## BEGIN Data rows

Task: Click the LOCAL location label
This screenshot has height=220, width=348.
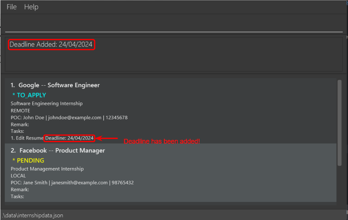Action: [18, 176]
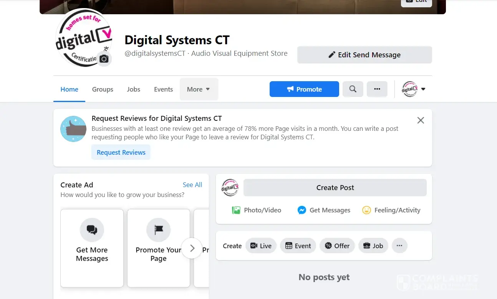Open the page identity switcher dropdown
This screenshot has height=299, width=497.
click(414, 89)
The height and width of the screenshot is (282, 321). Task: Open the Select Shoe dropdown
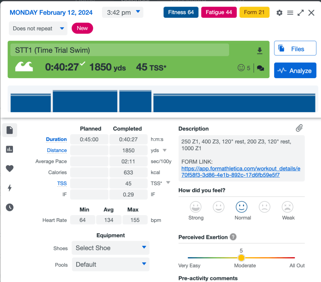point(110,248)
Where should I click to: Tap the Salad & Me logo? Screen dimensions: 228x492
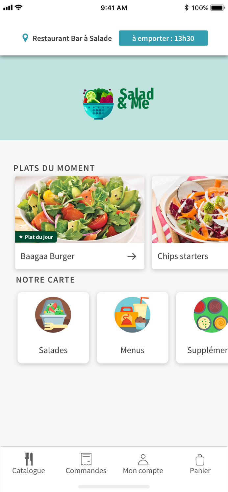[118, 103]
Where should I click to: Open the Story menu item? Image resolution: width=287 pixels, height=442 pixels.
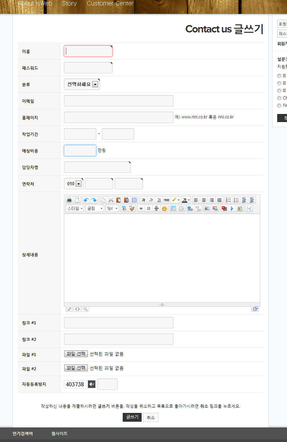point(69,3)
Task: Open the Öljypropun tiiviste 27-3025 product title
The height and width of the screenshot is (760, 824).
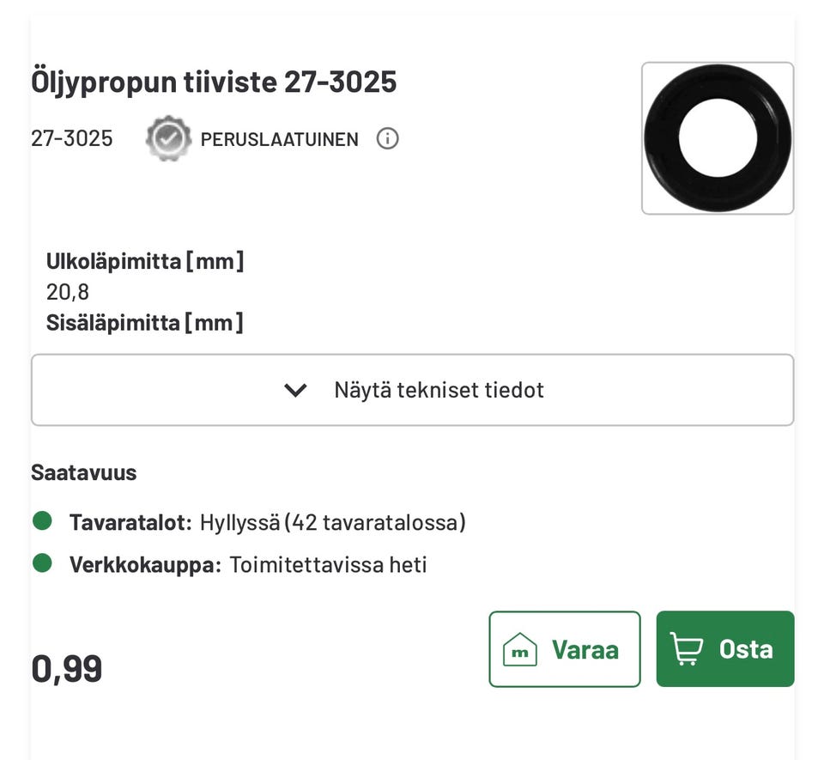Action: coord(214,82)
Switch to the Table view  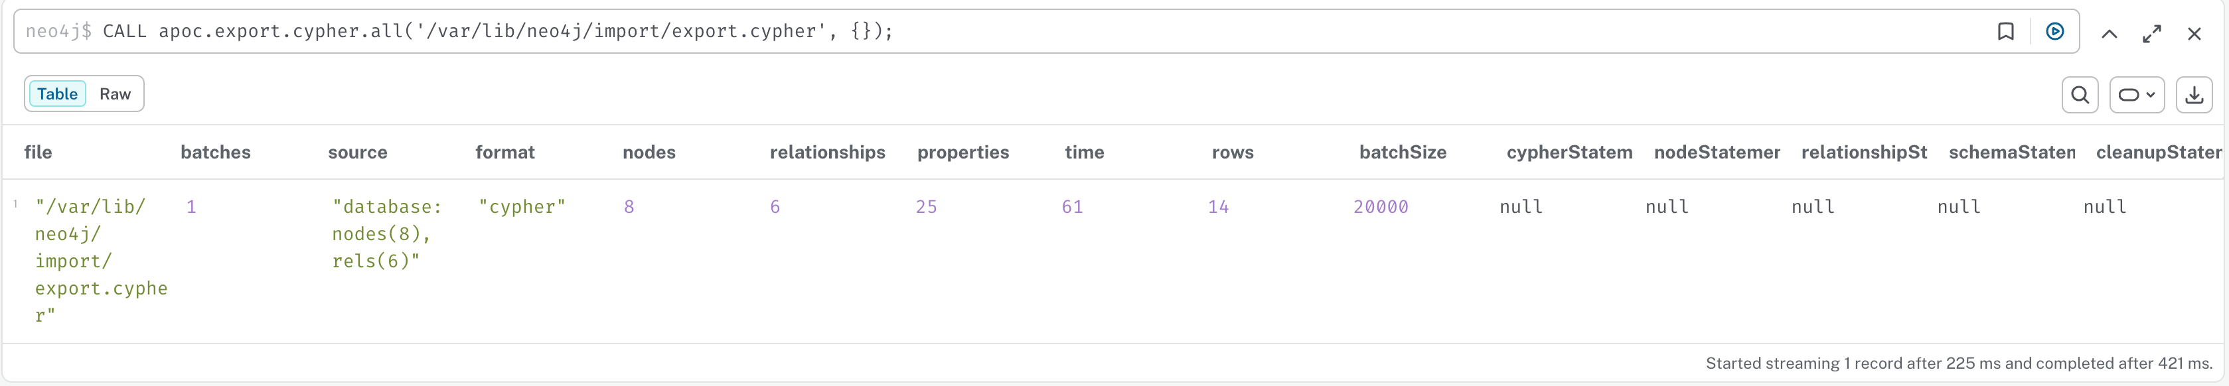point(57,94)
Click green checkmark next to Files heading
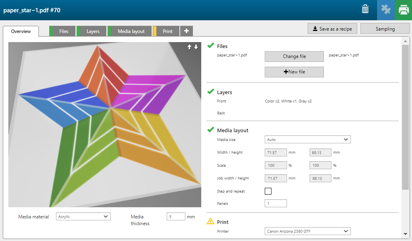 (x=211, y=46)
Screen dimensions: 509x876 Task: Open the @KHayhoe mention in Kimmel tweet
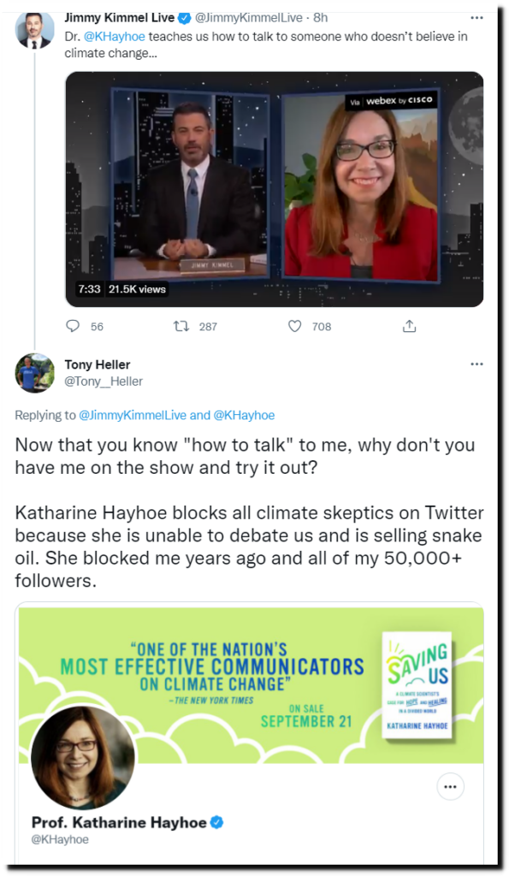tap(114, 36)
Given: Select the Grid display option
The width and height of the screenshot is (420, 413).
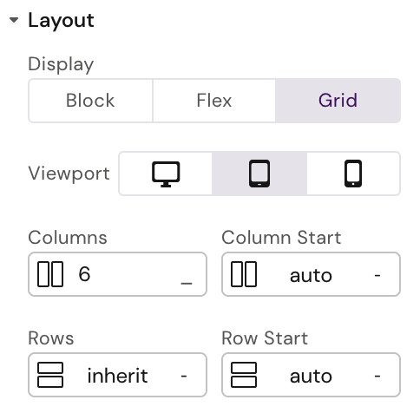Looking at the screenshot, I should [x=338, y=101].
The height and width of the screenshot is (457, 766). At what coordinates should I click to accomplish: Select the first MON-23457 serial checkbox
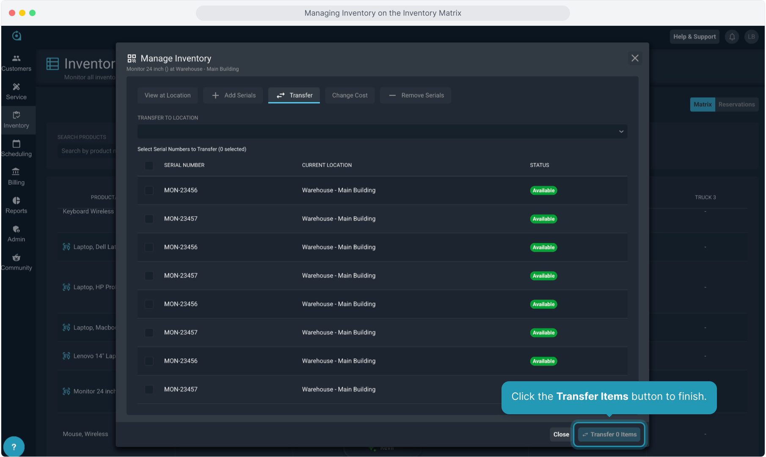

## END Data rows

§ What to do: Update the lines starting at the one containing "Click green checkmark next to Files heading" and ending with the last of the items, replacing "Grid" with "List" and changing nothing else. Omit the pictures from your answer.

§ Result of the exercise:
Click green checkmark next to Files heading
 (x=211, y=46)
Screen dimensions: 509x876 Task: Open the @KHayhoe mention in Kimmel tweet
tap(114, 36)
Given: Select the List display option
The width and height of the screenshot is (420, 413).
Looking at the screenshot, I should [x=338, y=101].
The height and width of the screenshot is (457, 766). At what coordinates should I click to accomplish: Select the first MON-23457 serial checkbox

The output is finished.